Your answer is one number, how many lines in the entries include "dimensions".

(Saved entries)
-------------------------

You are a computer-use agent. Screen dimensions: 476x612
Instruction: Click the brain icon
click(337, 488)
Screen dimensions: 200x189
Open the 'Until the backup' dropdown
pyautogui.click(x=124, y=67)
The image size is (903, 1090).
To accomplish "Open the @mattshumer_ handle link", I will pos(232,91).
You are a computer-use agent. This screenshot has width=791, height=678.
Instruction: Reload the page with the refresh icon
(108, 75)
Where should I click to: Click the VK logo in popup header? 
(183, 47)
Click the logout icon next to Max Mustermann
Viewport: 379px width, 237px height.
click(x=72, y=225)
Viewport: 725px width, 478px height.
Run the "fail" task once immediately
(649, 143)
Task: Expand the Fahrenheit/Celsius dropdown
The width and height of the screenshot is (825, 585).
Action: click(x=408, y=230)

-------------------------

*SOLUTION FOR THIS PROBLEM:*
2